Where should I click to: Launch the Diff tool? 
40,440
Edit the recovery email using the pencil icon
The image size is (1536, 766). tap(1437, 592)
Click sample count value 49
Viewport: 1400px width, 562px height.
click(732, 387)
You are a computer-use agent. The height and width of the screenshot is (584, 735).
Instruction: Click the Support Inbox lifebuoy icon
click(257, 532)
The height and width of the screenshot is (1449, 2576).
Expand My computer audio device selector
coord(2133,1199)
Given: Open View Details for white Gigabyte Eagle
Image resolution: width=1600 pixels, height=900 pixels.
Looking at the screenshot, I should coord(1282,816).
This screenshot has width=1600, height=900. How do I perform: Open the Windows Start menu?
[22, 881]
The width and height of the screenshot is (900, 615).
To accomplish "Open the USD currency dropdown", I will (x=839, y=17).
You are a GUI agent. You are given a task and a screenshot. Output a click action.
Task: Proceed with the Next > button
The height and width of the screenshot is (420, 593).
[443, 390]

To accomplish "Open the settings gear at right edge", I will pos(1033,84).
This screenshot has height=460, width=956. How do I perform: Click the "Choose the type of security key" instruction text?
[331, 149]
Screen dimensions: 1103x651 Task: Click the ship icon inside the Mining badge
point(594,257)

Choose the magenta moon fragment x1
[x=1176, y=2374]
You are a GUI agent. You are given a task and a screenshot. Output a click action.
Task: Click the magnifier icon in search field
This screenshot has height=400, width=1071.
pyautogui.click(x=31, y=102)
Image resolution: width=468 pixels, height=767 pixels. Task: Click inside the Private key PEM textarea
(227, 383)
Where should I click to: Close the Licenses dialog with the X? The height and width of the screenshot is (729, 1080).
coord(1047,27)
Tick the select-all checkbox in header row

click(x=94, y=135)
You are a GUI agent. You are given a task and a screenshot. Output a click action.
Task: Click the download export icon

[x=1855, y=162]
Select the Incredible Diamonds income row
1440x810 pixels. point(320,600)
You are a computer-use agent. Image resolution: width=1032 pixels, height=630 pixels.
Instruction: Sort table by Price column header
----------
**Requirement**. Quote the entire listing above exactly.

**Response below**.
Where should I click to: Launch the Diff tool? 
40,440
Edit the recovery email using the pencil icon
The image size is (1536, 766). tap(1437, 592)
Click sample count value 49
Viewport: 1400px width, 562px height.
click(732, 387)
You are a computer-use agent. The height and width of the screenshot is (584, 735).
Instruction: Click the Support Inbox lifebuoy icon
click(257, 532)
The height and width of the screenshot is (1449, 2576).
Expand My computer audio device selector
coord(2133,1199)
Given: Open View Details for white Gigabyte Eagle
Image resolution: width=1600 pixels, height=900 pixels.
Looking at the screenshot, I should coord(1282,816).
This screenshot has width=1600, height=900. How do I perform: Open the Windows Start menu?
[22, 881]
The width and height of the screenshot is (900, 615).
To accomplish "Open the USD currency dropdown", I will (x=839, y=17).
You are a GUI agent. You are given a task and a screenshot. Output a click action.
Task: Proceed with the Next > button
The height and width of the screenshot is (420, 593).
[443, 390]

To accomplish "Open the settings gear at right edge", I will pos(1033,84).
This screenshot has height=460, width=956. How do I perform: Click the "Choose the type of security key" instruction text?
[331, 149]
Screen dimensions: 1103x651 Task: Click the ship icon inside the Mining badge
point(594,257)

Choose the magenta moon fragment x1
[x=1176, y=2374]
You are a GUI agent. You are given a task and a screenshot. Output a click action.
Task: Click the magnifier icon in search field
This screenshot has height=400, width=1071.
pyautogui.click(x=31, y=102)
Image resolution: width=468 pixels, height=767 pixels. Task: Click inside the Private key PEM textarea
(227, 383)
Where should I click to: Close the Licenses dialog with the X? The height and width of the screenshot is (729, 1080).
coord(1047,27)
Tick the select-all checkbox in header row

click(x=94, y=135)
You are a GUI agent. You are given a task and a screenshot. Output a click action.
Task: Click the download export icon

[x=1855, y=162]
Select the Incredible Diamonds income row
1440x810 pixels. point(320,600)
You are a computer-use agent. Image resolution: width=1032 pixels, height=630 pixels.
Instruction: Sort table by Price column header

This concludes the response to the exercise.